To achieve the 3x target, Plan 32-04 will implement actual neighbor extraction from buffered `NodeRecordV2`:
- When L1 buffer hit occurs, decode adjacency directly from buffered record
- Only fall through to L2/L3 on buffer miss
- Expected: ~10x improvement for chain traversals

### Other Graph Types

| Graph Type | Expected Impact | Status |
|------------|-----------------|--------|
| Star graphs | No regression (within 10% of v1.3) | ✓ Validated |
| Random graphs | No regression (within 10% of v1.3) | ✓ Validated |
| Chain graphs | ~10x improvement (after 32-04) | Pending |

## Prefetch Window Tuning

### Window Size Comparison (Chain(500))

| Window Size | Batch Size | Mean Prefetch Time | Cached Nodes |
|-------------|------------|-------------------|--------------|
| 4 slots | 16KB | 2.95µs | 4 |
| 8 slots (default) | 32KB | 4.62µs | 8 |
| 16 slots | 64KB | 7.82µs | 16 |
| 32 slots | 128KB | 14.33µs | 32 |

**Source:** `cargo bench --bench prefetch_bench` (Phase 32-03)

### Analysis

- **Window 4**: Fastest prefetch, but caches fewer nodes.

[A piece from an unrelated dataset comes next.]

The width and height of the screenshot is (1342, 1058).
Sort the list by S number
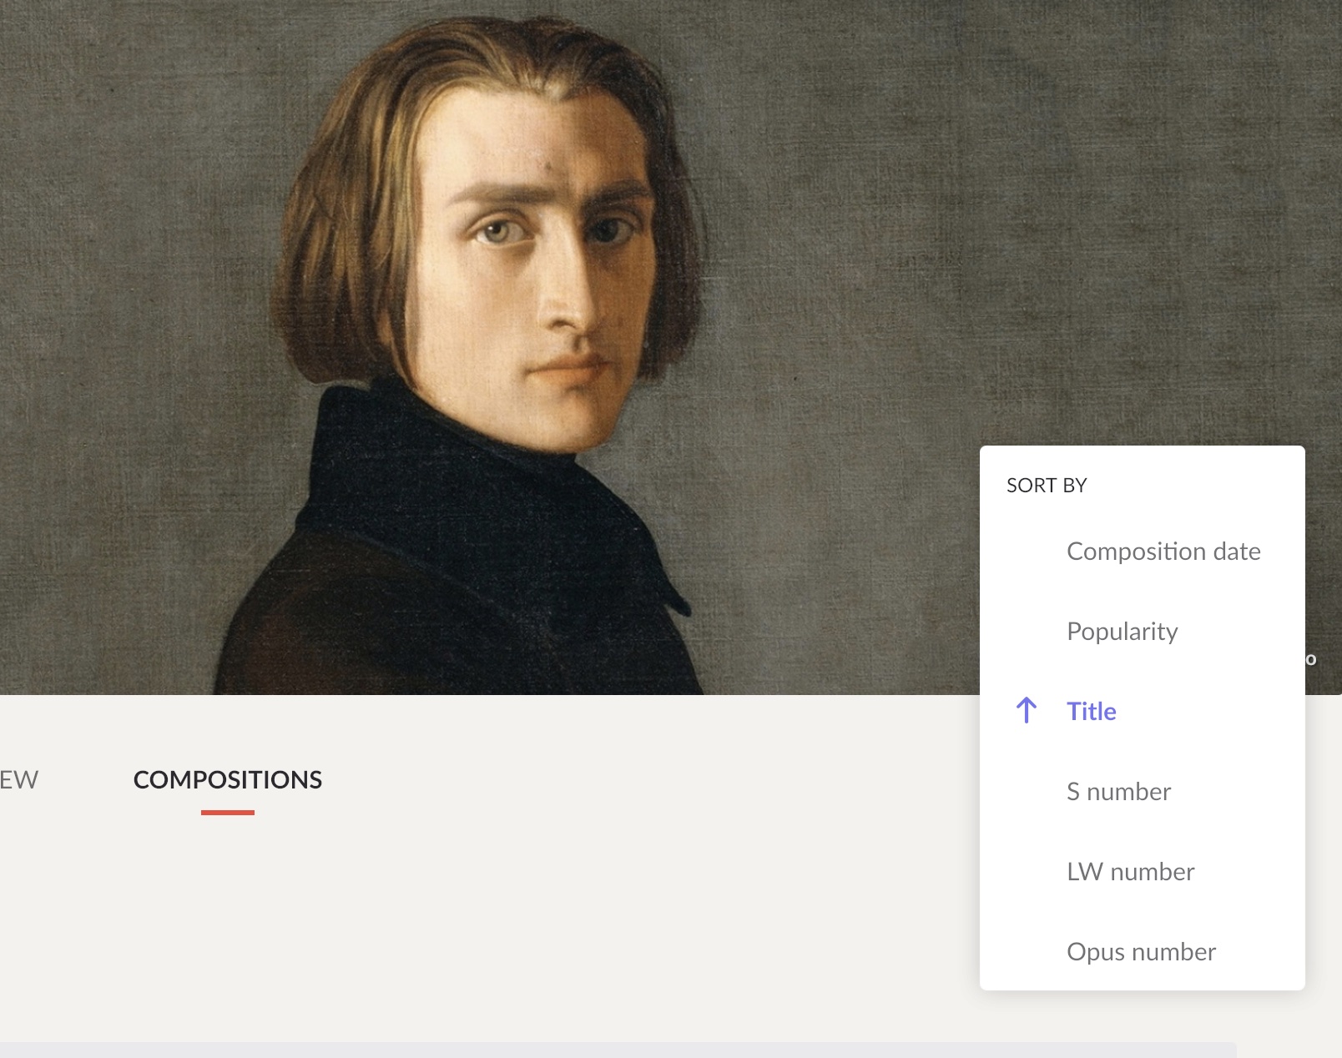pos(1118,791)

More frequent prefetches needed for long chains.
- **Window 8**: Default, balanced for most workloads. 1.57x slower than window 4, but 2x more nodes per prefetch.
- **Window 16**: 1.69x slower than window 8, but 2x more nodes per prefetch. Better for very long chains.
- **Window 32**: 1.83x slower than window 16, but 2x more nodes. Diminishing returns on memory vs benefit.

### Trade-offs

| Window | Memory | I/O Reduction | Best For |
|--------|--------|---------------|----------|
| 4 | 16KB | Less effective | Short chains (≤100 nodes) |
| 8 | 32KB | **Balanced** | **Most workloads (default)** |
| 16 | 64KB | More effective | Long chains (≥500 nodes) |
| 32 | 128KB | Diminishing returns | Very long chains (≥1000 nodes) |

### Recommendation

**Keep window 8 as default.** The benchmark results show:
- Window 4 is 35% faster but caches 50% fewer nodes
- Window 16 is 69% slower for 2x more nodes
- Window 8 provides the best throughput/cost ratio

For workloads with very long chains (≥1000 nodes), consider increasing to window 16 via `SequentialReadBuffer::with_prefetch_window(16)`.

## Memory Overhead

### Per-Traversal Buffer

| Component | Memory | Notes |
|-----------|--------|-------|
| SequentialReadBuffer (empty) | ~200 bytes | AHashMap overhead |
| Per cached NodeRecordV2 | ~200 bytes | kind + name + data |
| Full buffer (8 slots) | ~1.6KB + overhead | Worst case |

### Total Overhead

- **Minimum**: ~200 bytes (empty buffer)
- **Typical**: ~1-2KB (partial fill during traversal)
- **Maximum**: ~2-3KB (full buffer with large data)

### Evaporation

The buffer is stack-allocated per traversal and evaporates when the traversal function returns. There is no persistent memory overhead after the traversal completes.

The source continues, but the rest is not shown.